Pfizer Inc., the world’s biggest drugmaker, said its new arthritis pill was rejected by European regulators as not effective enough against the condition.

Pfizer fell less than 1 percent to $30.09 at the close in New York. The New York-based drugmaker said in a statement yesterday that the European Medicines Agency’s Committee for Medicinal Products for Human Use had recommended against approving the sale of its drug, Xeljanz. The pill gained marketing clearance in the U.S. in November.

“Pfizer intends to appeal this opinion and immediately seek a re-examination of the opinion by the CHMP,” the company said. The committee decided the drug didn’t show a favorable risk versus benefit profile, Pfizer said.

Xeljanz inhibits part of the immune system that can cause rheumatoid arthritis. The first of a new type of therapies for the disease, the pill is one of Pfizer’s top new products. If approved in Europe, it may generate sales of $510 million there by 2018, according to Mark Schoenebaum, an analyst with International Strategy & Investment Group in New York. The medicine would compete with AbbVie Inc.’s Humira and Johnson & Johnson’s Remicade.
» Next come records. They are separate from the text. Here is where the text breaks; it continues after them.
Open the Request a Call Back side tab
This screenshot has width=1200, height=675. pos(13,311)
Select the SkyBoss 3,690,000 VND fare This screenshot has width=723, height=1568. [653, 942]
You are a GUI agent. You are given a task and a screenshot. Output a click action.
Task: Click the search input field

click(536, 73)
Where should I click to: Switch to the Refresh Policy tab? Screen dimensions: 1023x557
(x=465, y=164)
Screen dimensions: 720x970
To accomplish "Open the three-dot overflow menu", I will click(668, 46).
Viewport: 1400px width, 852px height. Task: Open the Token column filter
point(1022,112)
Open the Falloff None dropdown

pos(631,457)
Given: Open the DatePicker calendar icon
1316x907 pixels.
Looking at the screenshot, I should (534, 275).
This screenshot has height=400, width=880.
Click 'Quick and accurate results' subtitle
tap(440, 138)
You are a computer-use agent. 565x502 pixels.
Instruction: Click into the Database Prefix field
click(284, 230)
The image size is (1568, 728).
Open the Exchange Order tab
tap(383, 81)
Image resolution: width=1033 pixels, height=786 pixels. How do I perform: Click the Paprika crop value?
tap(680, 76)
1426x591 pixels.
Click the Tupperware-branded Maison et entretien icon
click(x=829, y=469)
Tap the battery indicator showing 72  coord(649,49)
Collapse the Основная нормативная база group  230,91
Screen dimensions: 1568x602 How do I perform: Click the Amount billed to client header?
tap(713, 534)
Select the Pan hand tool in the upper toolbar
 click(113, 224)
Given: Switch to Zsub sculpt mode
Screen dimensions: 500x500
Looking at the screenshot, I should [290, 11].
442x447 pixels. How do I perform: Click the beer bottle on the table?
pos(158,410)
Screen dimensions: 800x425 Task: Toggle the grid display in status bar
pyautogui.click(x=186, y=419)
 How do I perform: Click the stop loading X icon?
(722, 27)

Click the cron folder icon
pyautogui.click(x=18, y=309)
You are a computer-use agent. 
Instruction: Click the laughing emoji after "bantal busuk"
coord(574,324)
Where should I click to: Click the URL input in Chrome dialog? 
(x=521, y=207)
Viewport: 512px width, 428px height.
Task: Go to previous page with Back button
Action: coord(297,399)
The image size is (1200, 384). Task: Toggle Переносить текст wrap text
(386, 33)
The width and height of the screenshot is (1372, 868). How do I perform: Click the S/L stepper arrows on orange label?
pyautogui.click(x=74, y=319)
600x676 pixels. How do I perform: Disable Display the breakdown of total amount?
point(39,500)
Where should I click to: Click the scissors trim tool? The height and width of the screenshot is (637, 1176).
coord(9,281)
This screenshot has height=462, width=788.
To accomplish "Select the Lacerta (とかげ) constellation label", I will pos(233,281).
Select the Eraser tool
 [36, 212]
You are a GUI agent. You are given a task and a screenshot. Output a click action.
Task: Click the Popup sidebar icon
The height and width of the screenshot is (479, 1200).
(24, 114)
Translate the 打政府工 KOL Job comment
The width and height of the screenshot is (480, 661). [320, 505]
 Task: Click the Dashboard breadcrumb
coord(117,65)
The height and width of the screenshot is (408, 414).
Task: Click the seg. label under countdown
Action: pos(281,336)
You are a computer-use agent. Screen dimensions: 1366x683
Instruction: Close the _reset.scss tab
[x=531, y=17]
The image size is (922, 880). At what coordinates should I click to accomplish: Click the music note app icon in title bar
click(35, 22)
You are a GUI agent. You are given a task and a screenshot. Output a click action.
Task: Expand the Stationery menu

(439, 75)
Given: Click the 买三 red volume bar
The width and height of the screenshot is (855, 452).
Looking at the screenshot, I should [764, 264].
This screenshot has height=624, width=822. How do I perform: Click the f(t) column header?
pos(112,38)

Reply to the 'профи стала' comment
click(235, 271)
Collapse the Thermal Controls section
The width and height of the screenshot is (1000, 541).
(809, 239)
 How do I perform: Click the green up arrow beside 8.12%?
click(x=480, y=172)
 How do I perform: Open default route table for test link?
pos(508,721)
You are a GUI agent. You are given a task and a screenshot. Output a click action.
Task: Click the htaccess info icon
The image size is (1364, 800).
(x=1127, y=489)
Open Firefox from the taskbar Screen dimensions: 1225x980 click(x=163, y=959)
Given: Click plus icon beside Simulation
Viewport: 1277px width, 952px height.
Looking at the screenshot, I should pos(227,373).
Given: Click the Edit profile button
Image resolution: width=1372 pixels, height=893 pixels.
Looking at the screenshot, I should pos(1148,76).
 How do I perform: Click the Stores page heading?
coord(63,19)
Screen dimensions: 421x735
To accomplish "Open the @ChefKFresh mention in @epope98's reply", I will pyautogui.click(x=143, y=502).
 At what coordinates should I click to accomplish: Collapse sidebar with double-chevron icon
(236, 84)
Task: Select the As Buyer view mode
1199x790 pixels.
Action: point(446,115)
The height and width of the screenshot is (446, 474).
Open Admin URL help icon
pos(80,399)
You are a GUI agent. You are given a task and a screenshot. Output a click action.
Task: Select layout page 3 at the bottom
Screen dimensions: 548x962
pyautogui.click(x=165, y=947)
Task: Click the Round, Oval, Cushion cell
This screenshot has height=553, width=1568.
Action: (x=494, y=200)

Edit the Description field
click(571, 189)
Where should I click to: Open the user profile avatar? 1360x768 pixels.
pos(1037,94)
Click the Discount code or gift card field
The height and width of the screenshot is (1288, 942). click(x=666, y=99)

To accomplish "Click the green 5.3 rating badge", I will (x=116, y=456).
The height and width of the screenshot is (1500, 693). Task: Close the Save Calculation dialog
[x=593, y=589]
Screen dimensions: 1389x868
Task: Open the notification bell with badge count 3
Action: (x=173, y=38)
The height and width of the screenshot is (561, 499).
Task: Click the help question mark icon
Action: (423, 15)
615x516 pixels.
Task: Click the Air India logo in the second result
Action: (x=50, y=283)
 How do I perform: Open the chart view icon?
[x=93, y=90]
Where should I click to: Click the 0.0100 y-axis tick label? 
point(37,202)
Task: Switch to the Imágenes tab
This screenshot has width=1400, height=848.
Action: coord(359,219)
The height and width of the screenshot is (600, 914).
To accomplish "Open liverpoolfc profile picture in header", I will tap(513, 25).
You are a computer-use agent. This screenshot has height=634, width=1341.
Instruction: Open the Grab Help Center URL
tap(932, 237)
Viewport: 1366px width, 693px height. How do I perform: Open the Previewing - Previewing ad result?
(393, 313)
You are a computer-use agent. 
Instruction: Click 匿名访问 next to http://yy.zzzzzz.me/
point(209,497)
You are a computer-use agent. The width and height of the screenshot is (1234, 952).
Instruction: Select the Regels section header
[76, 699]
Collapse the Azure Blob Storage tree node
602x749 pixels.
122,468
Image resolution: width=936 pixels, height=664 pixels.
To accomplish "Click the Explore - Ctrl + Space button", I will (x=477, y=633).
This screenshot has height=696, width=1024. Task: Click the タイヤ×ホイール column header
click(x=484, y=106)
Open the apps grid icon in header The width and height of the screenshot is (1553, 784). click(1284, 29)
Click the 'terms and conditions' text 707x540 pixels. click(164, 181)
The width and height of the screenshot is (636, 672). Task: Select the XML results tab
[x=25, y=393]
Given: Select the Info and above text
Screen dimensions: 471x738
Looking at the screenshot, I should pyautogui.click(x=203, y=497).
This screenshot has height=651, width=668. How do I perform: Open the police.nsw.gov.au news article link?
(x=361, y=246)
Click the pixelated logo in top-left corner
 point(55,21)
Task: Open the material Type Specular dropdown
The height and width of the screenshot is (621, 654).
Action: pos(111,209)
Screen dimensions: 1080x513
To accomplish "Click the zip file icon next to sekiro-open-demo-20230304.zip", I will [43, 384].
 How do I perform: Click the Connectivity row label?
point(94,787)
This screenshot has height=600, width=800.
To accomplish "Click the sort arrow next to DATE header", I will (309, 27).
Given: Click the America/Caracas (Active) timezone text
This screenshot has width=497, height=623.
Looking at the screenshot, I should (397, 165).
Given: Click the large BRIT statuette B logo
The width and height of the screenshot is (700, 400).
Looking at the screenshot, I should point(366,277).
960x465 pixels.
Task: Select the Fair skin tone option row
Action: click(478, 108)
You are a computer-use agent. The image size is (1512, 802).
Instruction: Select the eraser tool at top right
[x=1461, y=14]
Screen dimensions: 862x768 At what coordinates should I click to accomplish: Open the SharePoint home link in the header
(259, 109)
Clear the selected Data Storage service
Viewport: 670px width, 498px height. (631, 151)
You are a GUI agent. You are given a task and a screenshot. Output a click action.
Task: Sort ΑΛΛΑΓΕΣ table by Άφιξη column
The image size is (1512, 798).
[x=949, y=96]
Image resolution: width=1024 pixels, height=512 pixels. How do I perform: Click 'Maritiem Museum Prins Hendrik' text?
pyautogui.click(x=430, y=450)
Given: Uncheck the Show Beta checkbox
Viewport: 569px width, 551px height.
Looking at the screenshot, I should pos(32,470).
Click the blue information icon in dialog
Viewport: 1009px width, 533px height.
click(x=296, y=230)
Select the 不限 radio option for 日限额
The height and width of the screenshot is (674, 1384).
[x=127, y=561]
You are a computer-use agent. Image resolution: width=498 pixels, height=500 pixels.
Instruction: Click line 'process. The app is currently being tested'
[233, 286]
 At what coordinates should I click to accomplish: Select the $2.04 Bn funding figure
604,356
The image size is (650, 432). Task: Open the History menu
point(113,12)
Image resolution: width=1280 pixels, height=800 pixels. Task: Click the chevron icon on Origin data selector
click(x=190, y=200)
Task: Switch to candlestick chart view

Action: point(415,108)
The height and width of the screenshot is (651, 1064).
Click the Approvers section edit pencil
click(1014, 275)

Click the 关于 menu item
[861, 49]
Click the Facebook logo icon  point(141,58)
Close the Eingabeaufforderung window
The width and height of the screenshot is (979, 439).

“Pfizer will appeal, but history teaches that odds are against them,” Schoenebaum said in a note to clients. More data might help Pfizer with the appeal, which may take six months, Schoenebaum said.

The European regulators said the drug didn’t show enough effectiveness in reducing the disease’s activity in the body or slowing damage to joints, even though it improved symptoms, according to Pfizer’s statement. There were also concerns about side effects including tumors and infections.

The European Commission usually adopts the committee’s advice, though it isn’t required to do so.

Pfizer shares have gained 30 percent in the past 12 months.